[Dataset rows]:
************
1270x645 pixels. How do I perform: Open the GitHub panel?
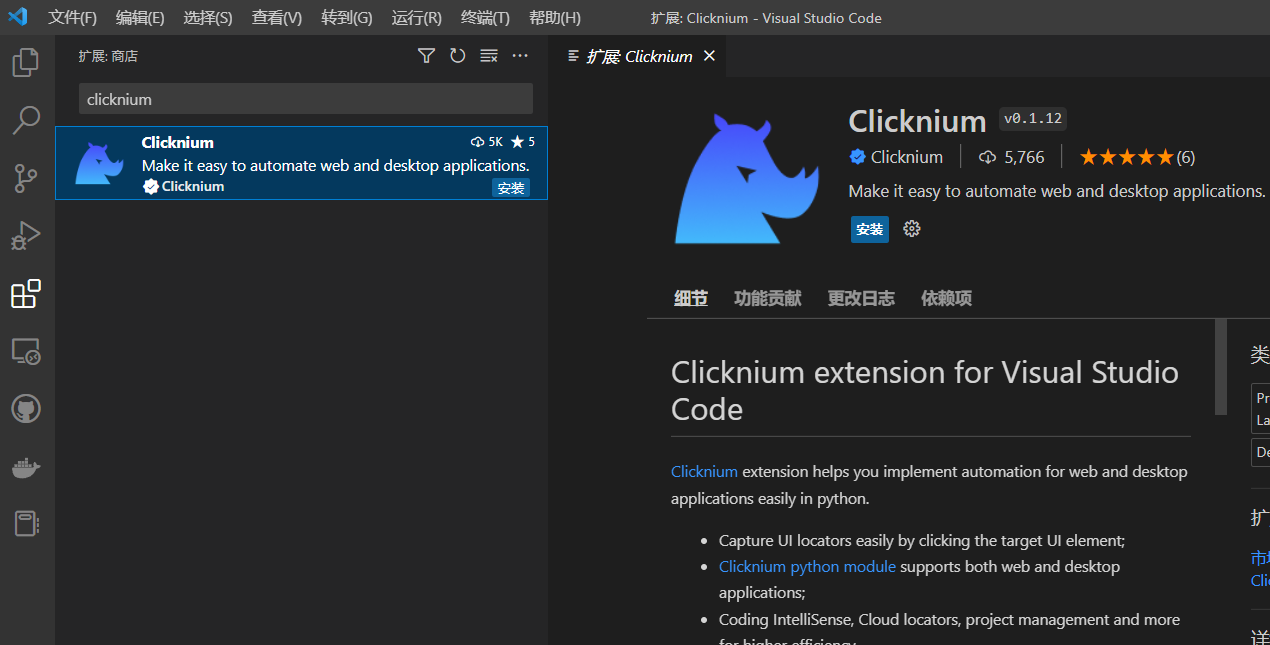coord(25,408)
************
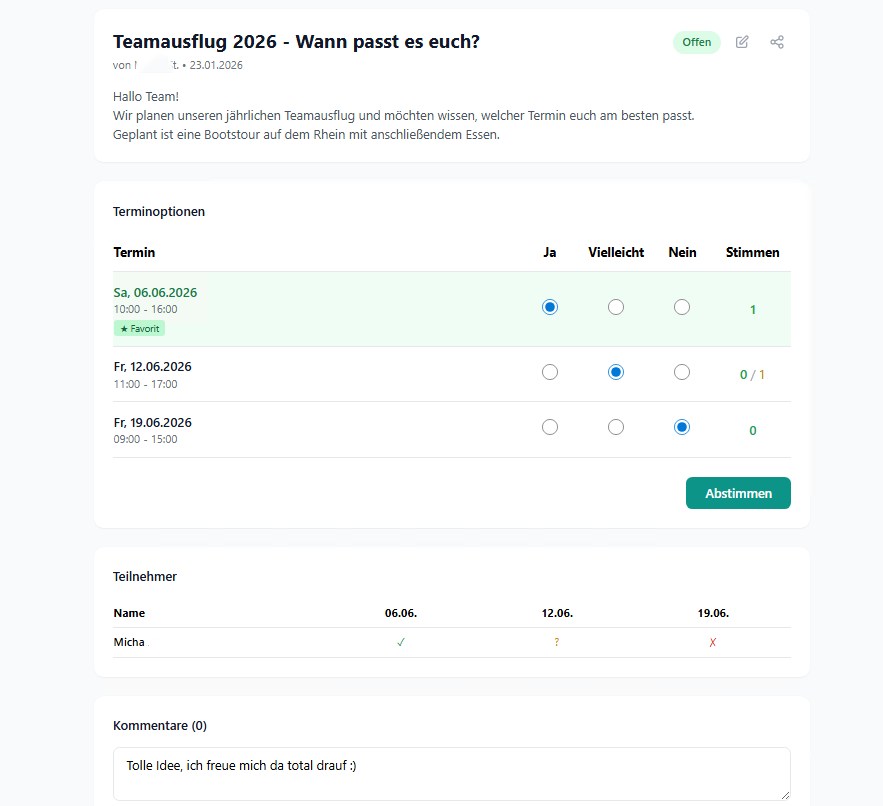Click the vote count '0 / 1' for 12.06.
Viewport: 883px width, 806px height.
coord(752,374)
************
[Your goal]: Reproduce the lines between the ones holding "1270x645 pixels. How" and "coord(25,408)", inclusive, keeping the requests and multiplying each coordinate in the answers by 1.85, rounded to a whole number with halves going up. Give only those lines, and leave the pictures out.

[Reply to the task]:
1270x645 pixels. How do I perform: Open the GitHub panel?
coord(46,755)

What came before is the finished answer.